Теперь, раздумывая над прошлым своего родного села, о
Топорове—учителе коммунаров и наставнике моего отца, я невольно думаю о том, что и я обязан ему своим воспитанием и первыми знаниями, приобретенными в школе...
Письма от отца приходили с фронта редко и были полны заботой о нас, о колхозе, о доме. Отец очень тосковал вдали от семьи, от родимого края и однажды в солдатском треугольнике даже прислал свои стихи:
С каким бы радостным томленьем К земле бы грудью я припал.
С каким бы трепетным волненьем Знакомым полем прошагал.
Там в тихие часы рассвета,
Как брызнут первые лучи,
Среди полей далёко где-то Теперь токуют косачи...
Вскоре я подружился с ребятами из детского дома, эвакуированного из осажденного Ленинграда. Они поразили меня замкнутостью, серьезностью и рассудительностью. Эти дети рано узнали горе.

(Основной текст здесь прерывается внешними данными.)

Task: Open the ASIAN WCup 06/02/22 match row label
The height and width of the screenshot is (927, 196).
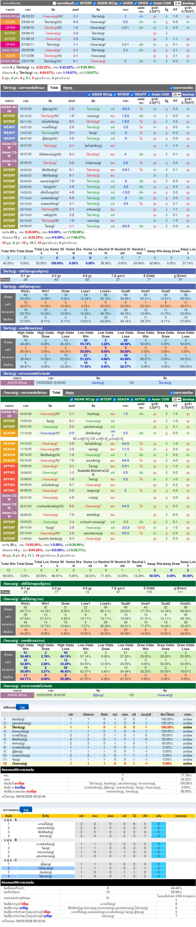Action: pyautogui.click(x=10, y=16)
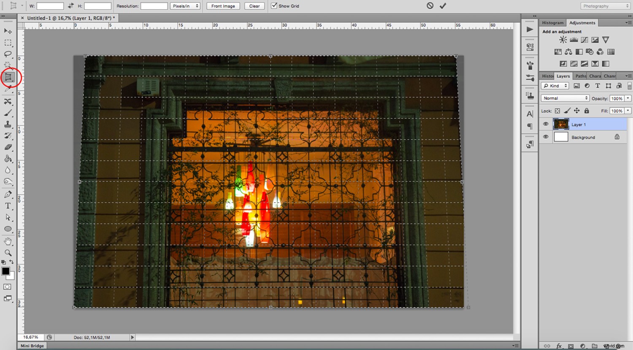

Здесь пришло первое, мальчишеское чувство. Лора Виноградова... О чем говорить — она была не самая симпатичная из всех ленинградских девчонок, но я до сих пор помню ее поношенное черное пальто, помню ее серьезное лицо и белую шапочку. Вначале я долго смотрел на нее издалека, боялся заговорить, боялся показаться смешным, но потом как-то само по себе произошло так, что она рассказала мне о своих родителях, о голодном, разрушенном Ленинграде, о трудной и холодной дороге к нам, на Алтай. И мне еще сильнее захотелось сделать для нее что-то большое, необычайное, героическое, чтобы вернуть ее в родной дом и чтобы она встретилась там с матерью и отцом. Не очень-то мне нравился и тот строгий распорядок детского дома, по которому Лора должна была в одно и то же время ложиться спать, в одно и то же время завтракать, обедать и ужинать...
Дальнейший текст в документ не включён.